Tuesday, November 20, 2007

Ludmila’s Broken English : A review

Having hugely enjoyed DBC Pierre’s Booker-winning debut novel, Vernon God Little, I picked up with LBE with a combination of both anxiety and anticipation. Vernon God Little was a remarkable tour de force of literary fiction, ergo Ludmila had big shoes to fill. Far too often, writers have had extraordinary first novels, only to descend to mediocrity, having had their fifteen seconds of fame.

I should not have worried. Pierre sure delivers the goods in his latest innings. His crackling wit, sarcastic humor and black comedy are as evident as ever. His strong rein over his characters and the wildly imaginative plot make this book a solid instalment to Pierre’s work. Granted, VGL was a far superlative oeuvre, but Ludmila shows Pierre coming into his own, developing a style to run with and maturing as a writer.

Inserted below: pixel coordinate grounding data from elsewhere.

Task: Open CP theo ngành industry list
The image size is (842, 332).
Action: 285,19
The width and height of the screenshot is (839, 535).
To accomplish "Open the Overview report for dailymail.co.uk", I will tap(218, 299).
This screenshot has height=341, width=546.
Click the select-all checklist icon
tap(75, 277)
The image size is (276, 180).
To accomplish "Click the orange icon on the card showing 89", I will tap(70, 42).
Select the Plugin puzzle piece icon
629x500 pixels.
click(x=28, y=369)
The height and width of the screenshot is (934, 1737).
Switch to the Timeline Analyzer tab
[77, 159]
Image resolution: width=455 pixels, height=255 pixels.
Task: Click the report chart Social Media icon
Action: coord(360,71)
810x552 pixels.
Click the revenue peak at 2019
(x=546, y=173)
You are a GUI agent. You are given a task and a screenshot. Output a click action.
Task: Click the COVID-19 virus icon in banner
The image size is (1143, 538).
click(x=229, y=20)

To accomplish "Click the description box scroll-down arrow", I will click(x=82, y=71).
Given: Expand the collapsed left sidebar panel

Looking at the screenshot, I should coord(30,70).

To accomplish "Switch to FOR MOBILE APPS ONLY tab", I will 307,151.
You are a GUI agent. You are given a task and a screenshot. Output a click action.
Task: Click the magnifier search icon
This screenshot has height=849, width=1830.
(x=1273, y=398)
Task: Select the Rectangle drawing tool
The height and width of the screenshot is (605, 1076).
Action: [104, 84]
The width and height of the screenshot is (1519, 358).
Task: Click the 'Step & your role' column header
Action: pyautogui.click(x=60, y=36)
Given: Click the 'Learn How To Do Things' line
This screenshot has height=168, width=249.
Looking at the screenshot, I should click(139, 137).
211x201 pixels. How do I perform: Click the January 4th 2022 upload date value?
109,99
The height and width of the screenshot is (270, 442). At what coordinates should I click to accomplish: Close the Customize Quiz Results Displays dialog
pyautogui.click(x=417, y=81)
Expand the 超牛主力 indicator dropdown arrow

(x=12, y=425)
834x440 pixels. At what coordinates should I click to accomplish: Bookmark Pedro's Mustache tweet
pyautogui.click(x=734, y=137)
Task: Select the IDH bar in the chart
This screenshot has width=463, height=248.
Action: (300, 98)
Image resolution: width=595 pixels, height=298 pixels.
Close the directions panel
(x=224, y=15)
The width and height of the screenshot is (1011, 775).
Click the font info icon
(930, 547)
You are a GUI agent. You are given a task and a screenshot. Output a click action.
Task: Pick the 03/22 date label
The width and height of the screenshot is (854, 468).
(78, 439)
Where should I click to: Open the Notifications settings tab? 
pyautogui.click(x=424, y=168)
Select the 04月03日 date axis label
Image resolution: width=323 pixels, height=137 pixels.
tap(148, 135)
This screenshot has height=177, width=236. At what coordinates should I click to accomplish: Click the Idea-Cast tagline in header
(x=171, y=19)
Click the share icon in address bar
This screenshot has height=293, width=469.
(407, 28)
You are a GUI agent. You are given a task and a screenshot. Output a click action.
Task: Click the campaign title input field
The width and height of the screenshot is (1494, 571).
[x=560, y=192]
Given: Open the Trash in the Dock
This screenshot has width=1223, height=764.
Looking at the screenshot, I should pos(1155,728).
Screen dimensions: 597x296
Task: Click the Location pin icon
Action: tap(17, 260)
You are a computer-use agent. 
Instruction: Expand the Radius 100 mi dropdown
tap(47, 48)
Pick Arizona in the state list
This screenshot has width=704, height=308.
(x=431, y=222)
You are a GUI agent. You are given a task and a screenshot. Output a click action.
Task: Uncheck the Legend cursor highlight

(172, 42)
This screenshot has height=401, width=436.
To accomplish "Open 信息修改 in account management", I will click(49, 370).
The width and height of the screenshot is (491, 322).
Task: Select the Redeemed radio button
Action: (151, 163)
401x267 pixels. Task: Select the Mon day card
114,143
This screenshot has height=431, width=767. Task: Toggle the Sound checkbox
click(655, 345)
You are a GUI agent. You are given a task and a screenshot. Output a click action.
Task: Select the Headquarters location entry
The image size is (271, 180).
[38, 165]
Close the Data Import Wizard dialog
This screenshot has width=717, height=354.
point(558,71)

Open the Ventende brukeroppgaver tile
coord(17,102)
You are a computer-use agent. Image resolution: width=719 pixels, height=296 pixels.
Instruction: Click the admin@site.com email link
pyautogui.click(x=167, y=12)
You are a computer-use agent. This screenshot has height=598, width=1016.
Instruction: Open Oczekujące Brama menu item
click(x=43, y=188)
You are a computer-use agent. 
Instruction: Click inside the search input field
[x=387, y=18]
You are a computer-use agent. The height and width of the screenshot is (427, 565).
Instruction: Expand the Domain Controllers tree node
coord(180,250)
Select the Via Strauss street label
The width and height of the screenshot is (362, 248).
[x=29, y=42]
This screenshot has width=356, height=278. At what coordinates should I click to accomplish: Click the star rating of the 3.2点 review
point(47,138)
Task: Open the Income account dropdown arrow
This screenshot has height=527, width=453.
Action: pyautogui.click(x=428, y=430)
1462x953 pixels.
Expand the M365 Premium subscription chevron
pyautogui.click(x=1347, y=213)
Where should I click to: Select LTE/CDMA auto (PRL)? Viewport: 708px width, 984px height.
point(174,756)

The book shuttles back and forth between modern-day London into which the Heath twins (conjoined at birth and recently separated) are startlingly exposed to life outside a health-care institute and Ublilsk, a war- ravaged fictional country, where Ludmila, our eponymous heroine, is fighting tooth and nail to keep body and soul together for herself and her family. Blair and Bunny Heath, released into a world of emancipation and wondrous possibilities are possessed of a childlike innocence and wonder akin to Huxley’s John Savage on entering the brave new world. Ludmila, on the other side of the world, is battling to keep out the cold and starvation in a world where trouble is a byword. Her resilience and acerbic wit, in addition to her resourcefulness make her a compelling protagonist, but she is beset at every turn by the establishment and society at large. Seeing no sunny prospects on her horizon, she is cajoled into becoming an internet bride with offers of rich, young, foreign men. In a ridiculously absurd turn of events, Blair Heath chances on her photo and flies out to deserted Ublilsk with his brother, pursuing juvenile fantasies of fairybook love. This leads to the book’s darkly humourous denouement, where spiked vodka and loaded guns result in an ambiguous yet satisfying ending.

Ludmila’s Broken English calls for a vast suspension of disbelief. Surreal and impossible events occur with impunity. Pierre does not deal in subtleties, but rather in exaggeration to make his point. As such, the author has characters raped and killed rather casually to make his point. Violence in Ublilsk is shown to be random and gratuitious; life is harsh, like the terrain. The novel could be seen as a vehicle to voice Pierre’s views of a crumbling, dystopian establishment and how globalization can compound and abet third-world crime a hundred fold. Stunningly inventive and laced with political commentary, Ludmila’s Broken English is well-worth a read.